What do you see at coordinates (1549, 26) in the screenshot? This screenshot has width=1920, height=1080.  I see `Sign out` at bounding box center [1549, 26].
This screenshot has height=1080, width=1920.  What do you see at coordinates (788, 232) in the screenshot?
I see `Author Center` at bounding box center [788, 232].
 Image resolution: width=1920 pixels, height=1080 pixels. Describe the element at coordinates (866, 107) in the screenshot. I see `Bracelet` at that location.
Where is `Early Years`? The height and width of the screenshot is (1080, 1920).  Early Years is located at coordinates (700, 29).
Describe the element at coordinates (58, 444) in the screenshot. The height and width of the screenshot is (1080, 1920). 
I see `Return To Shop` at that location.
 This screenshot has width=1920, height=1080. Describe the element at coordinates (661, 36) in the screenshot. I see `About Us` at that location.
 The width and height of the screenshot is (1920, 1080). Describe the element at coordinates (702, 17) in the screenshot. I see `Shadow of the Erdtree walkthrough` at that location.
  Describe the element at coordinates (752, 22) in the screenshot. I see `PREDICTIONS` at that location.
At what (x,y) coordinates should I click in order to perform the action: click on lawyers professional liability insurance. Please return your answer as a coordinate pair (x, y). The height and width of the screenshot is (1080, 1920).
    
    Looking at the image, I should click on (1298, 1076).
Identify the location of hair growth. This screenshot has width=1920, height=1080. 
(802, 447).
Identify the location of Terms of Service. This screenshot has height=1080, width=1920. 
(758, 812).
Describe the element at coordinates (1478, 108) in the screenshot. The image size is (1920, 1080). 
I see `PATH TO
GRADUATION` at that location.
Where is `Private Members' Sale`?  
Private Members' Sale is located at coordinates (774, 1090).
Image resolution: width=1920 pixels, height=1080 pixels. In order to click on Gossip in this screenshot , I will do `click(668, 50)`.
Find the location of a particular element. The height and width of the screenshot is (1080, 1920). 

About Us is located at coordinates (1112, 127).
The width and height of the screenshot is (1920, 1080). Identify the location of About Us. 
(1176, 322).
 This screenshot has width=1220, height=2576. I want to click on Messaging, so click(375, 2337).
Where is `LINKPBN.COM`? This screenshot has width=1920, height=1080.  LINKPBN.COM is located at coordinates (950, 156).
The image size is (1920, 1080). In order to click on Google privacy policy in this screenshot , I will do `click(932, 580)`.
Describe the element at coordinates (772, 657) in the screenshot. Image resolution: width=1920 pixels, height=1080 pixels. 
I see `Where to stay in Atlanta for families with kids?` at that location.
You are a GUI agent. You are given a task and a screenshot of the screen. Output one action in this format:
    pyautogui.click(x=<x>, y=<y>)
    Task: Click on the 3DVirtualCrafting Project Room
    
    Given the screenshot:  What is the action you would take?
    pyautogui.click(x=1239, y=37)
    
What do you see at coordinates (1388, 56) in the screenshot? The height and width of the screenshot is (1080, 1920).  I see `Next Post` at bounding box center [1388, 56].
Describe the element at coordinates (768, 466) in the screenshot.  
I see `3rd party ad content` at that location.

§ TASK DETAILS: Repeat the stretch of the listing from the line containing "coordinates (950, 156)." through the line containing "The image size is (1920, 1080). In", switching "privacy policy" to "terms of use" and leaving everything else as it is.

§ FINISHED ANSWER:
Where is `LINKPBN.COM`? This screenshot has width=1920, height=1080.  LINKPBN.COM is located at coordinates (950, 156).
The image size is (1920, 1080). In order to click on Google terms of use in this screenshot , I will do `click(932, 580)`.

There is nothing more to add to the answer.